Pixel coordinate grounding data:
━━━━
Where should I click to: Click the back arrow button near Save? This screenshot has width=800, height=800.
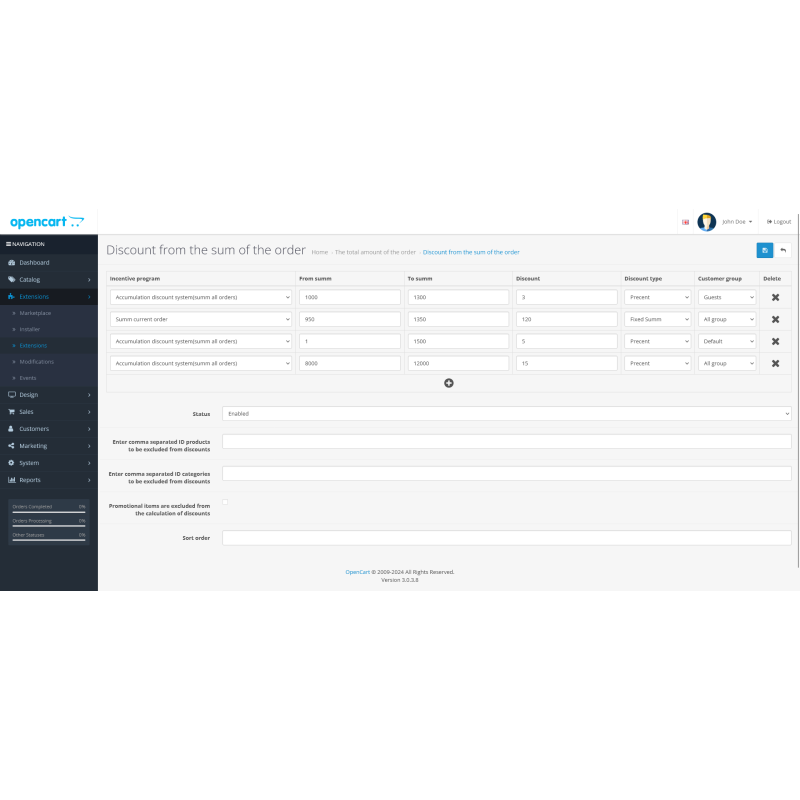(x=784, y=250)
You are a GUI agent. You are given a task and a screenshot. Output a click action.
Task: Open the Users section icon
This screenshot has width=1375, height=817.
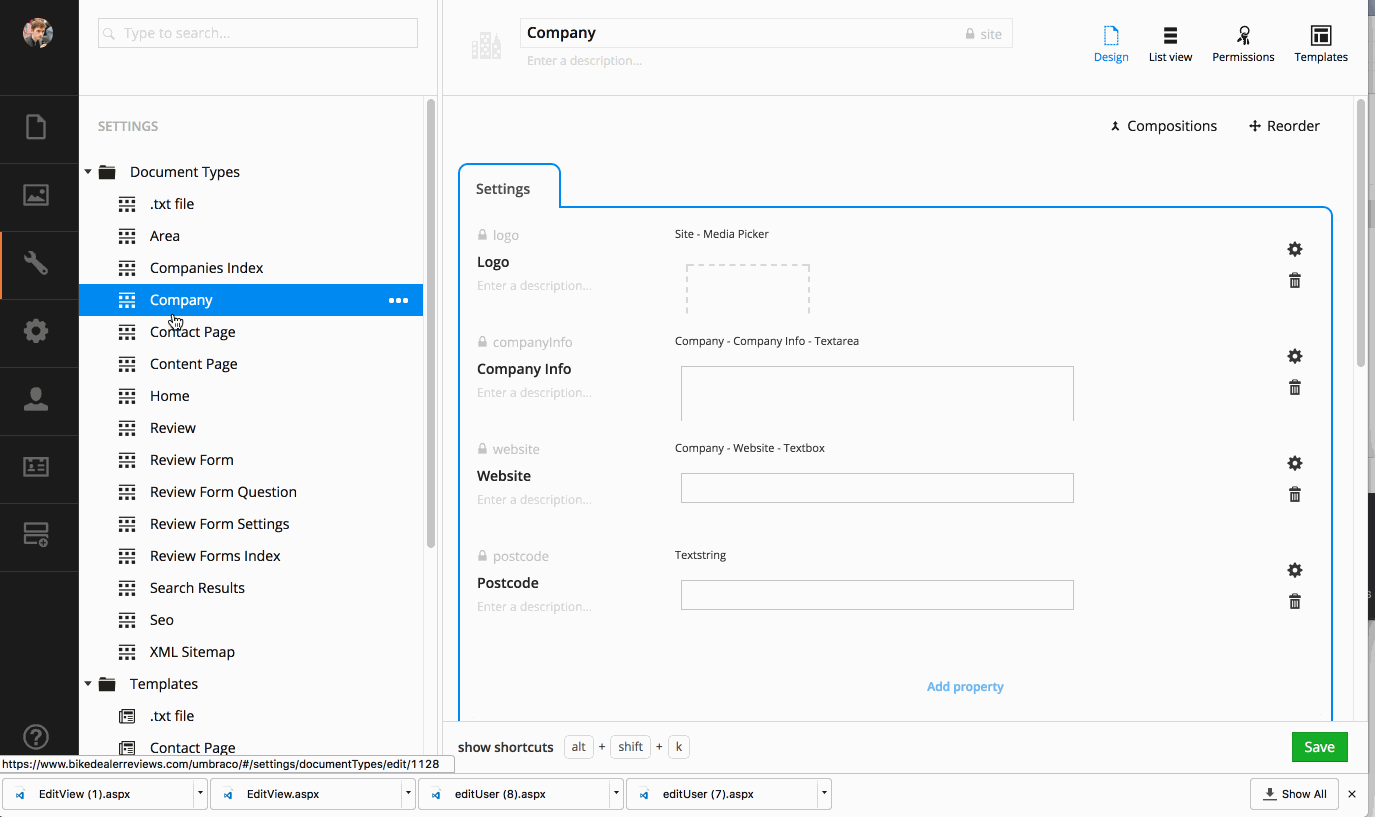pyautogui.click(x=36, y=399)
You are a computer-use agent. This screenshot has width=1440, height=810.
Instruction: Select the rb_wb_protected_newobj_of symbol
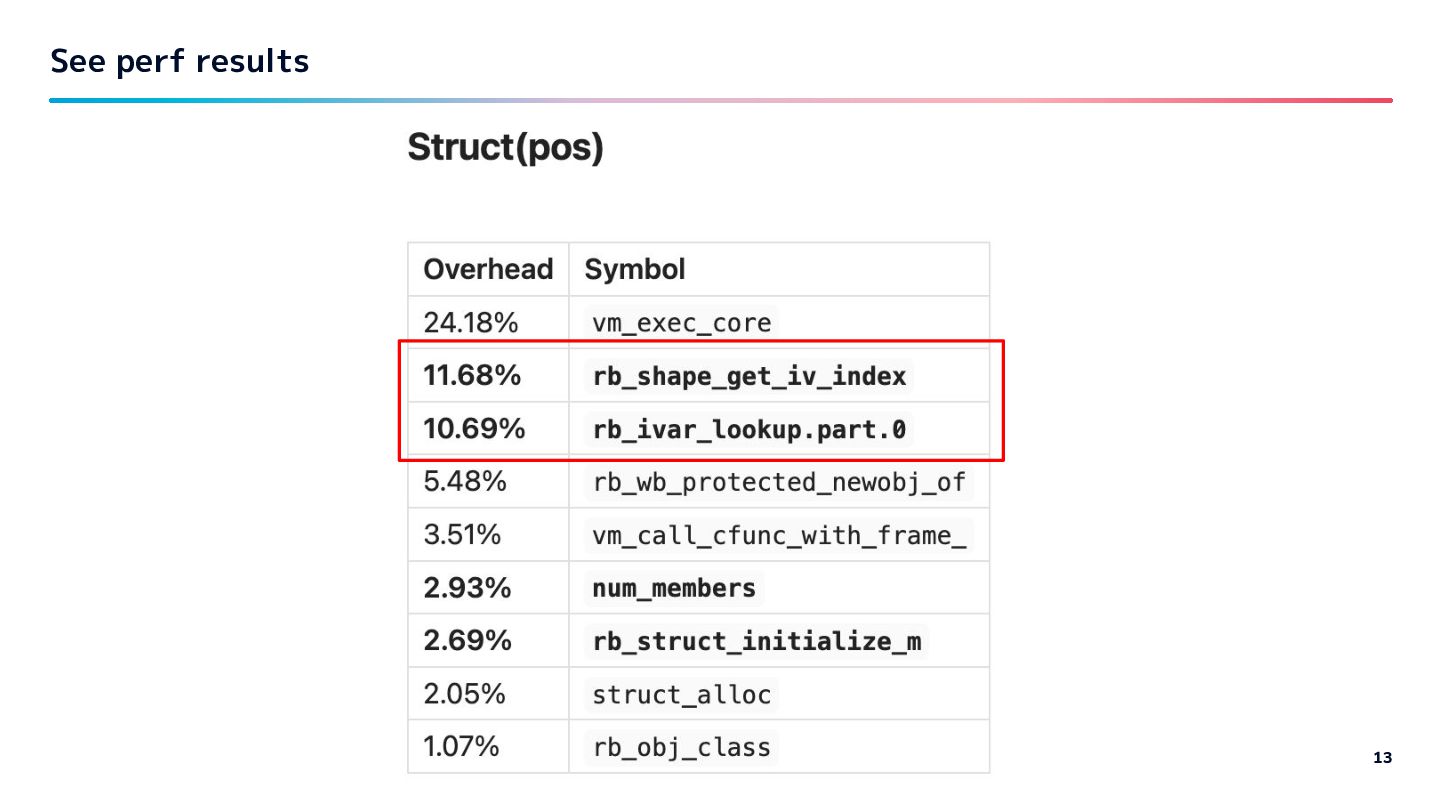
━━━━
== WHAT IS NEEDED ==
Give the entries above again, exactly as written and free of images.

== SOLUTION FOR THIS PROBLEM ==
Where should I click to: Click the back arrow button near Save? This screenshot has width=800, height=800.
(x=784, y=250)
You are a GUI agent. You are given a task and a screenshot. Output a click action.
Task: Open the Users section icon
This screenshot has width=1375, height=817.
pyautogui.click(x=36, y=399)
You are a computer-use agent. This screenshot has width=1440, height=810.
Instruction: Select the rb_wb_protected_newobj_of symbol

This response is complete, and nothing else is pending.